My daughter on her blog has a new poem / haiku called Sweat, a haiku with one glich. She is in India right now where the temperatures are easily in the 90’s – which I guess explains the genesis of the poem. What was more interesting, to me however, was the manner in which she, quite instinctively, breaks up a word in the poem. Interestingly, she regards that as a “glich!” 🙂
Here is the poem.
SweatSticky, icky, ew!
I wipe it off, and it trick-
les, right back again!
“trick-”
“-les”
down the page. Reminds me of one of my favorite poets, e.e.cummings and how he plays with words. For instance here is a poem by him
l(a
le
af
fa
ll
s)
one
l
iness
It takes a bit of effort to read but it is worth it. With some thought you will see that in the parenthesis is the phrase “a leaf falls,” broken up so that it runs down the page, rather than across it. So instead of “a leaf falls” you read
(a
le
af
fa
ll
s)
Of course breaking it all up forces you (the reader) to read the lines in slow-motion, with pauses as it were. Also the shape of the letters comes through now as do the alliterative / symmetric “le” “ll” and “af” “fa” sounds. There is a visual and audio pattern here… a verbo-visual pun maybe. Sort of what Shreya did with the word “trickles.”
But there is more…
Outside the parenthesis is the word “loneliness” broken up so that you can see the words “one” sandwiched between two “L’s.” The “L” is written in lower-case, which again makes it look like the number “1” or capital “I.”
l
one
l
iness
So the repetition of the idea of “one” or “I” (once as “one” and twice as the number or the “I”) emphasizes the solitary nature of this experience.
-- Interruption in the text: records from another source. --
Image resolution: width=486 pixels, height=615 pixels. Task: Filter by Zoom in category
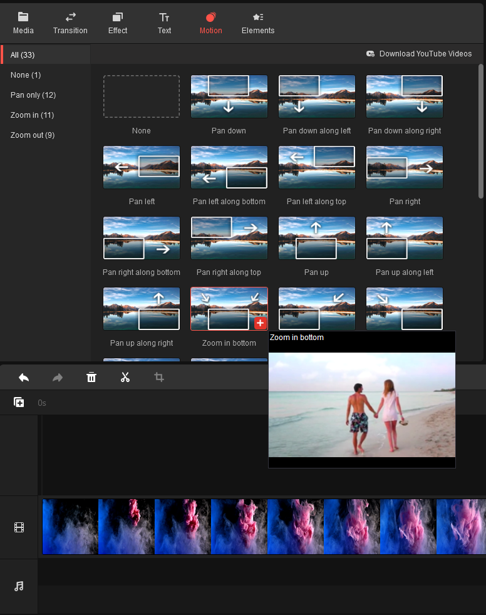[x=32, y=115]
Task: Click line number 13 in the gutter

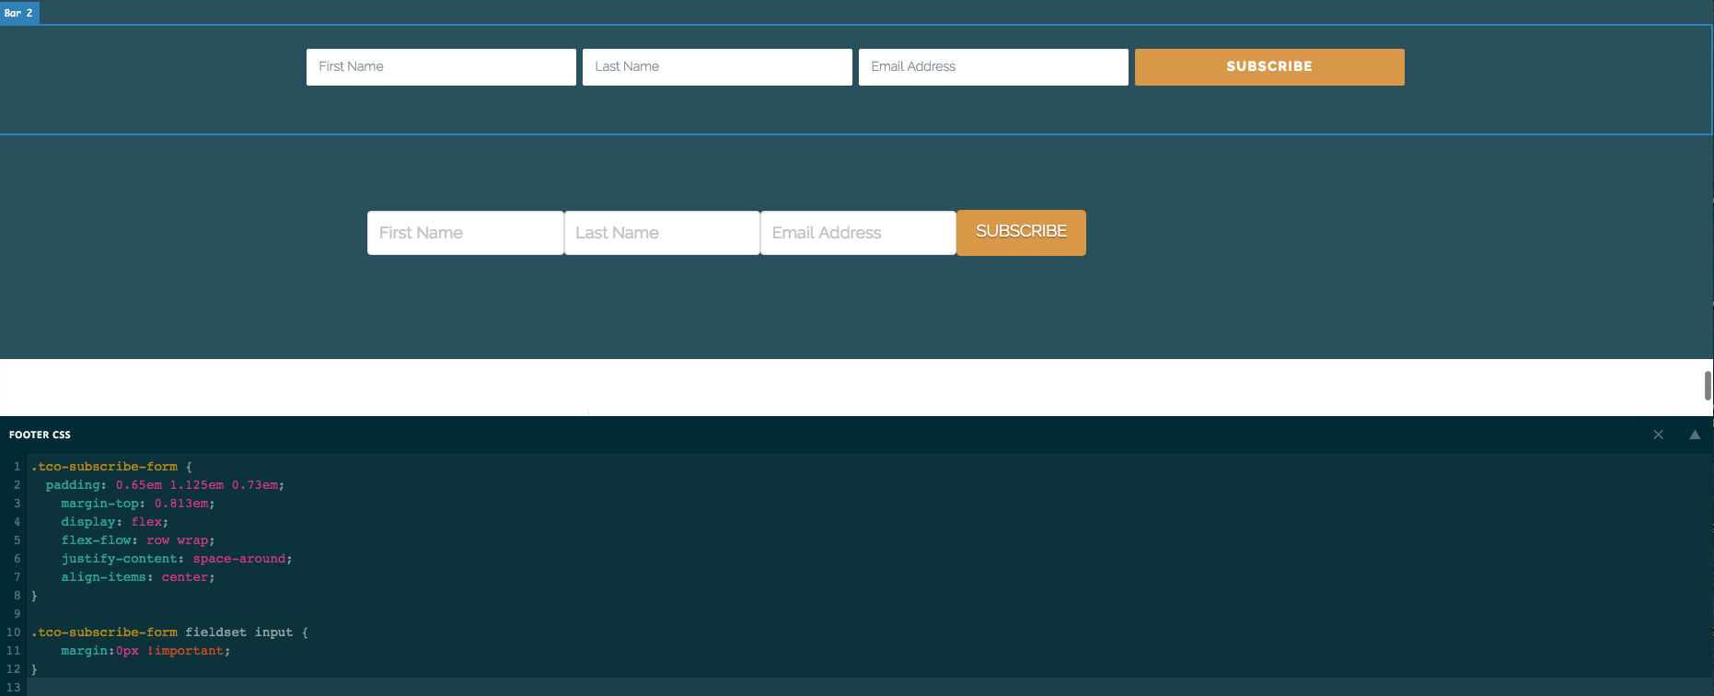Action: pos(14,687)
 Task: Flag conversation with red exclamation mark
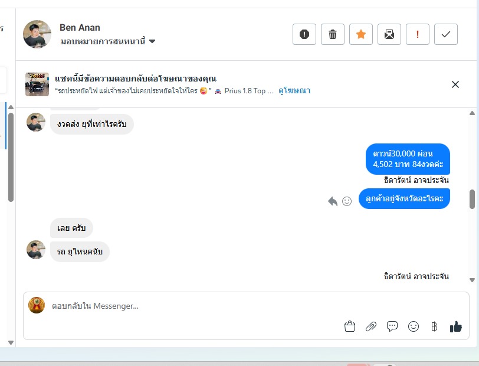[x=418, y=34]
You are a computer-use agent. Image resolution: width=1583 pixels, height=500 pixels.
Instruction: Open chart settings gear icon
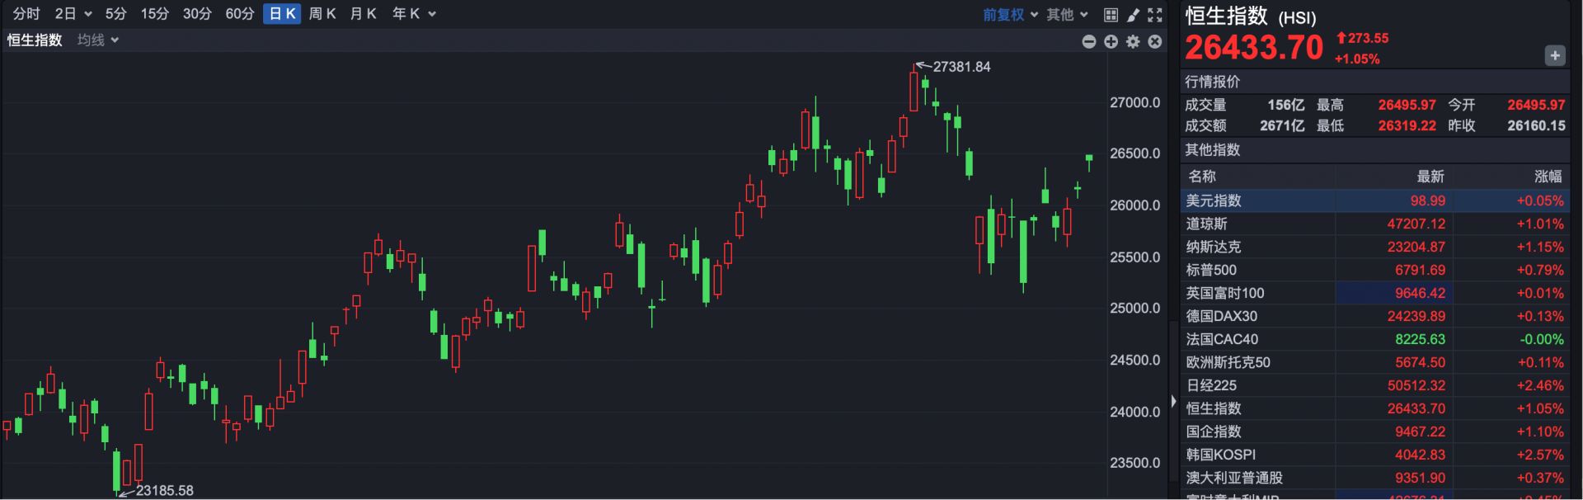click(x=1133, y=41)
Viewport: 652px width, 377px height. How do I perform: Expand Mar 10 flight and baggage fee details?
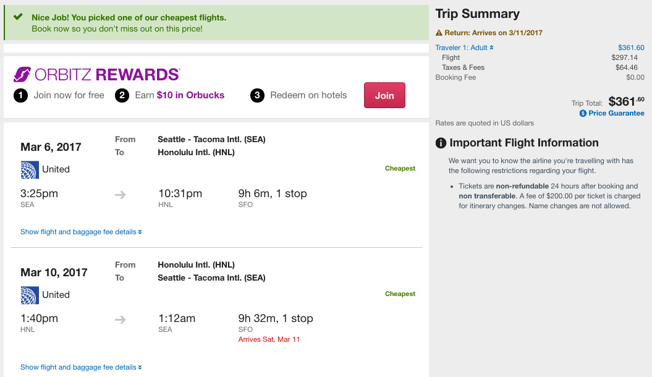pos(81,367)
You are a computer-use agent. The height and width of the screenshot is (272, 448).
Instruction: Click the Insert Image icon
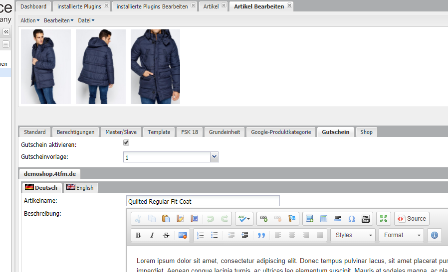tap(309, 219)
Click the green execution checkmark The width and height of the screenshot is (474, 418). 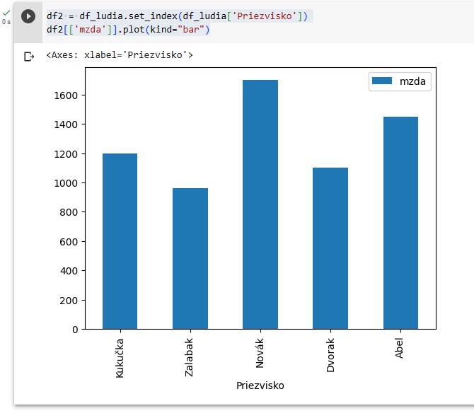pos(6,13)
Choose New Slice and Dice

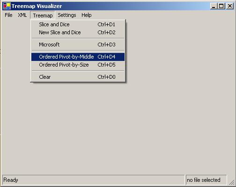(x=78, y=32)
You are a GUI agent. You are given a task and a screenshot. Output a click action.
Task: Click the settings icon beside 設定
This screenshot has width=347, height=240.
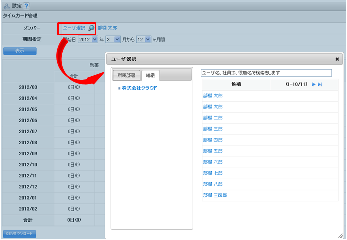pyautogui.click(x=7, y=6)
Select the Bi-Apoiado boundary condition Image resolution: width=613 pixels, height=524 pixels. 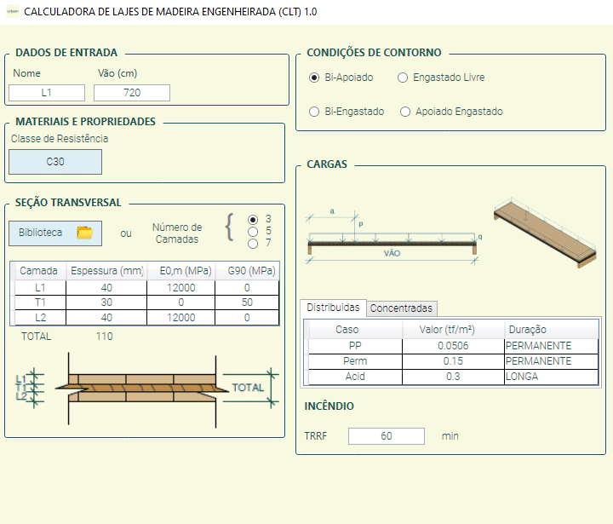pyautogui.click(x=314, y=78)
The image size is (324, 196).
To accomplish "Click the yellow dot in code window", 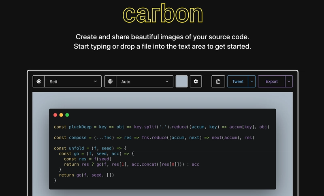I will click(x=61, y=115).
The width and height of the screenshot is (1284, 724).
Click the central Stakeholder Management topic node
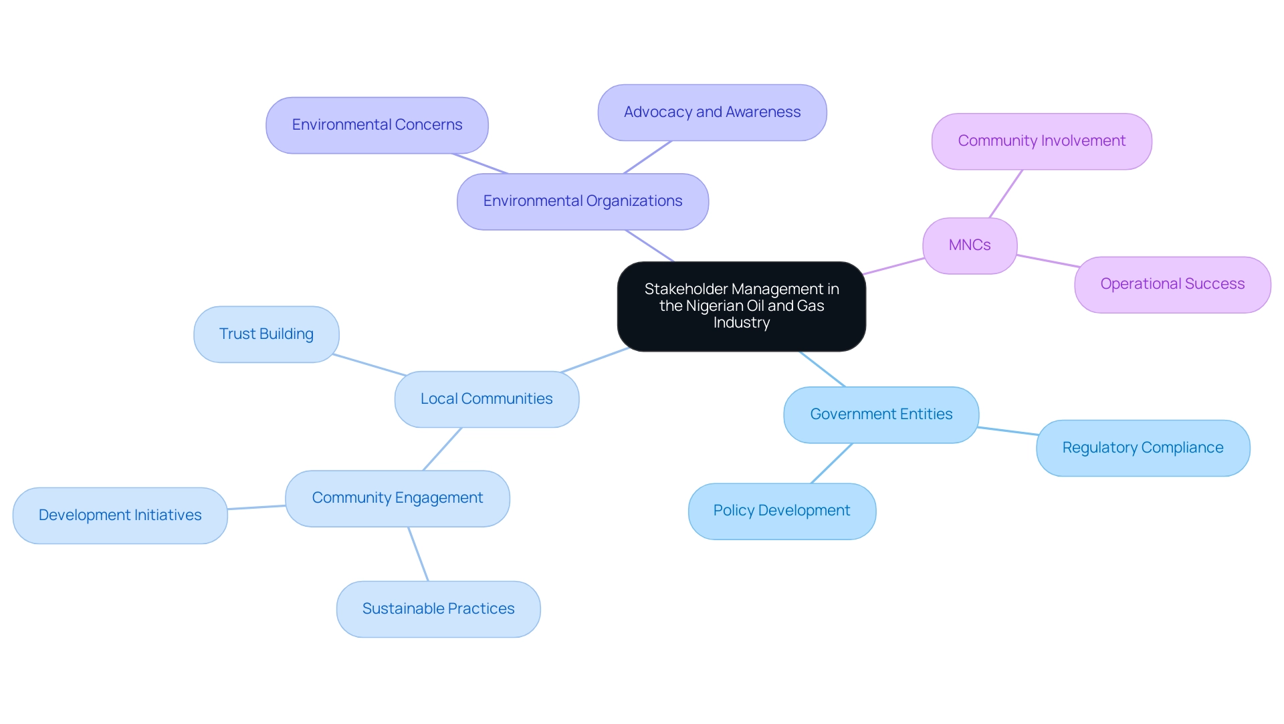pyautogui.click(x=741, y=307)
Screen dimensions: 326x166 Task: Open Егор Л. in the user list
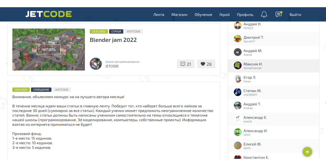point(274,79)
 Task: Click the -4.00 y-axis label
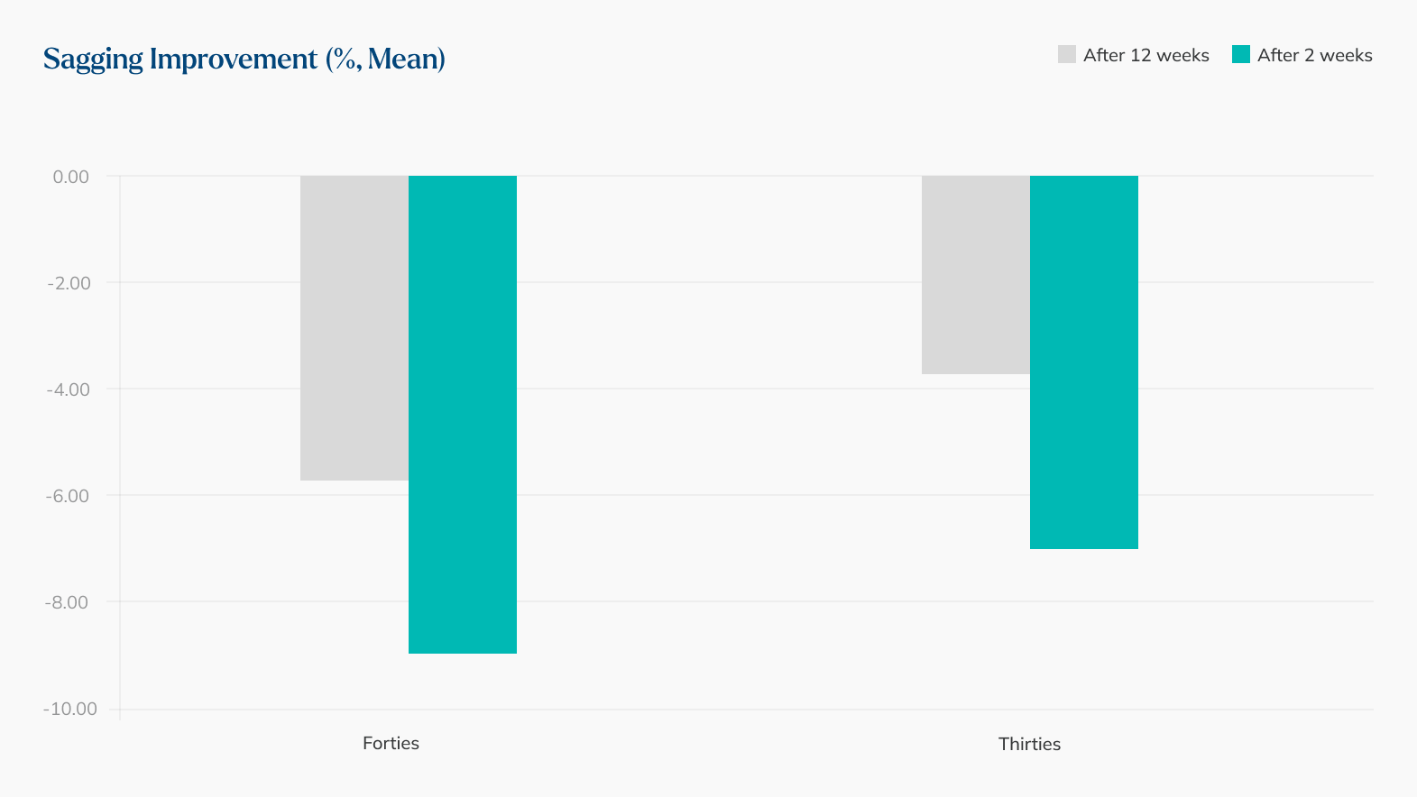click(x=69, y=389)
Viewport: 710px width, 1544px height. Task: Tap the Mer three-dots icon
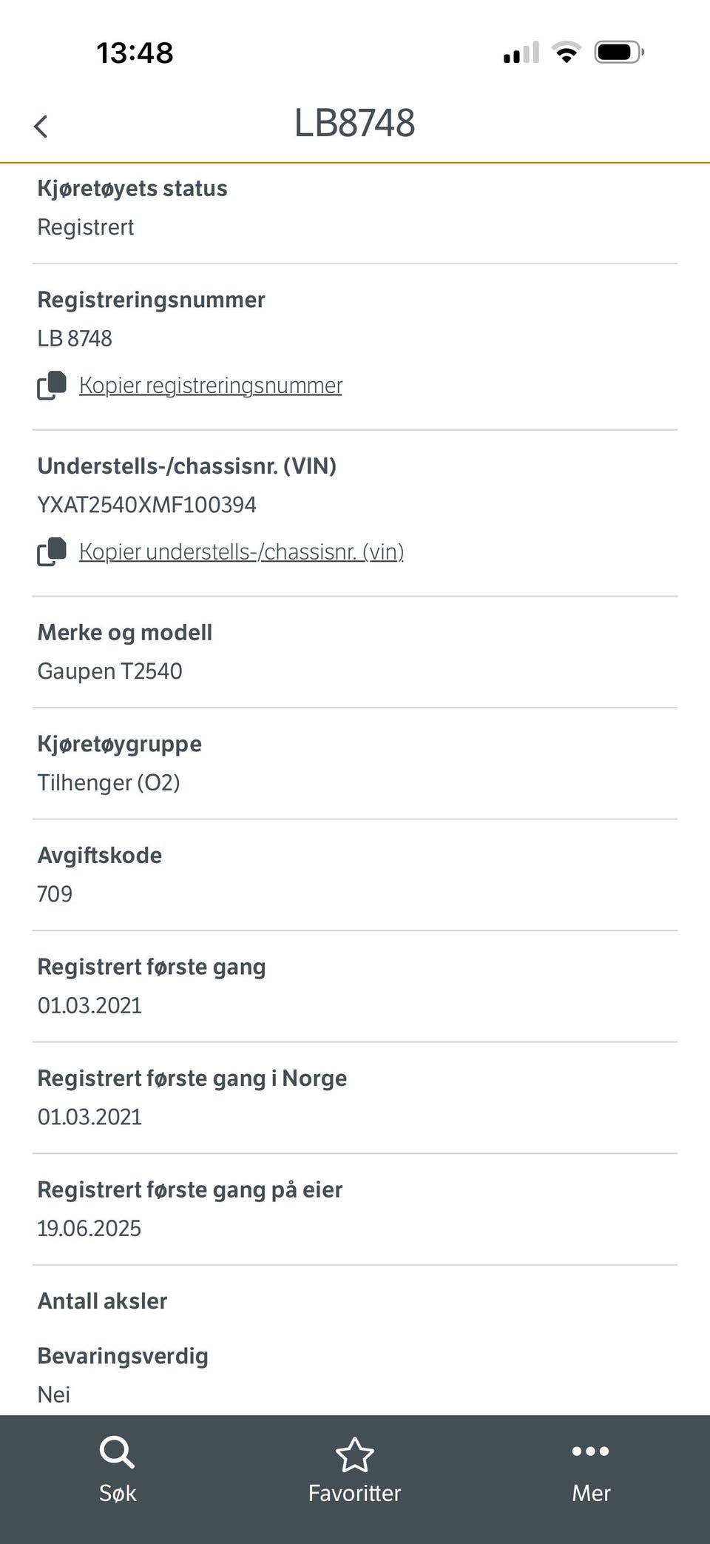coord(590,1451)
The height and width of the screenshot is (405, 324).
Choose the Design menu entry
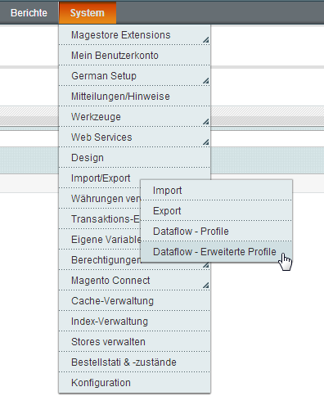[x=134, y=158]
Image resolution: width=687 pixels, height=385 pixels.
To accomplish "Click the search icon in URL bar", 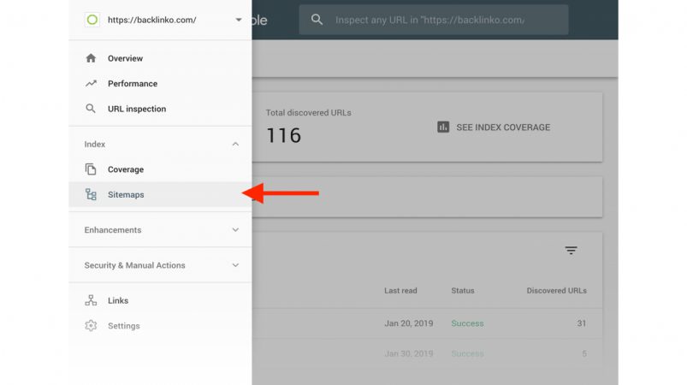I will click(317, 20).
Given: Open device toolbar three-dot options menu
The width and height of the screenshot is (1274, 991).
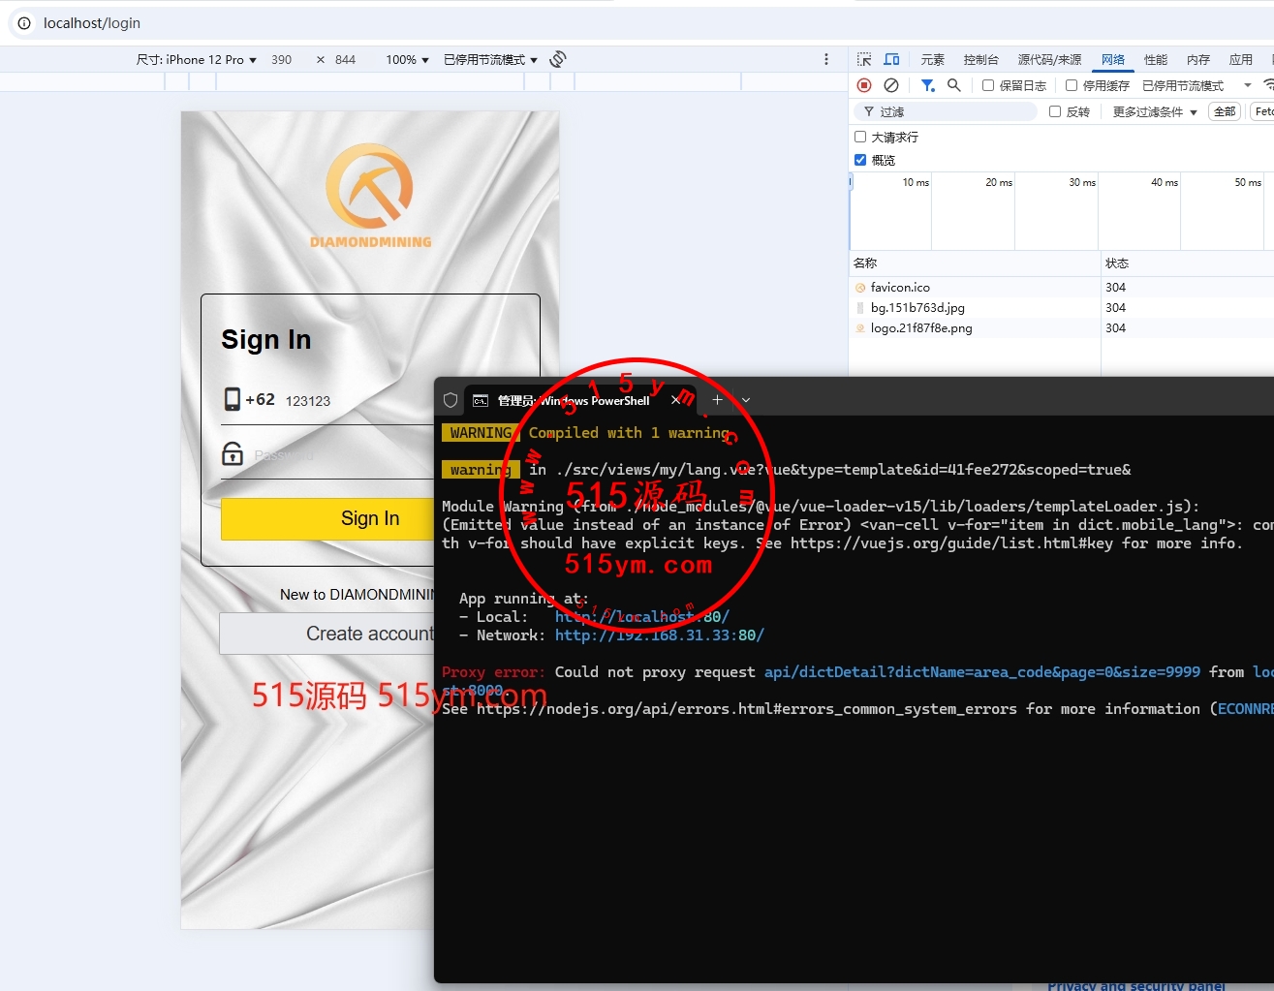Looking at the screenshot, I should (825, 59).
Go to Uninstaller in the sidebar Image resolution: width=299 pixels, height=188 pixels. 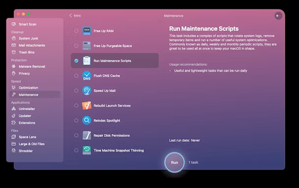click(27, 109)
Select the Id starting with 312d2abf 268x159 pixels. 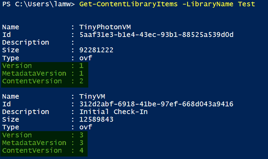156,104
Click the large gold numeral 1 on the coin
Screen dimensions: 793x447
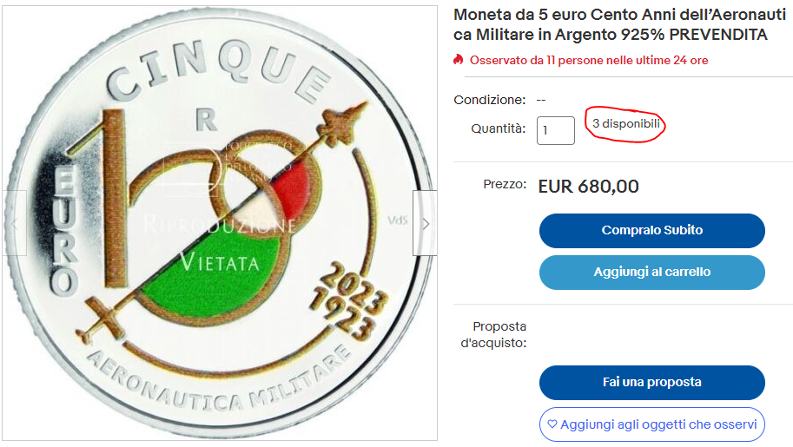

It could be 1 leaf falling, or one person watching one leaf fall… And all the pieces come together to set up a sad mood of one lonely person watching one leaf fall
How clever of mr. cummings. And how cool that Shreya, discovered something similar in breaking up “trickles” into two parts, showing how the sweat actually
“trick –
– les”
down.
To me it is an indication of her increasing comfort with language. It is only when we are comfortable with the rules that we start to break them, and it is there that true creativity and one’s one “writerly” voice emerges. So I would argue, despite Shreya’s thinking that it is a glitch, that it is not. It actually her noticing a pattern, imposed on her by the syllable count required by the Haiku structure itself, and then using that constraint for a creative purpose.
As for the mis-spelling of “glich” – I hope she doesn’t correct it. Because the poem now does have one glitch, the mis-spelling of the word “glitch.” How self-referential!!
All in all, what a wonderful way to begin a Sunday, reflecting on creativity and writing, inspired by a poem written by 11 year old Shreya. How very cool!!
Thanks Mike, I know your comment will make my daughter very happy! ~ punya
Very clever. Maybe I’m not the poet I should be, but I’d rate your daughter’s poem as slightly better than Cummings (who I really like). The reason I say that is I understood what your daughter was doing right away, but I needed your explaination to understand the Cummings poem. Which is maybe the point behind a leaf falling?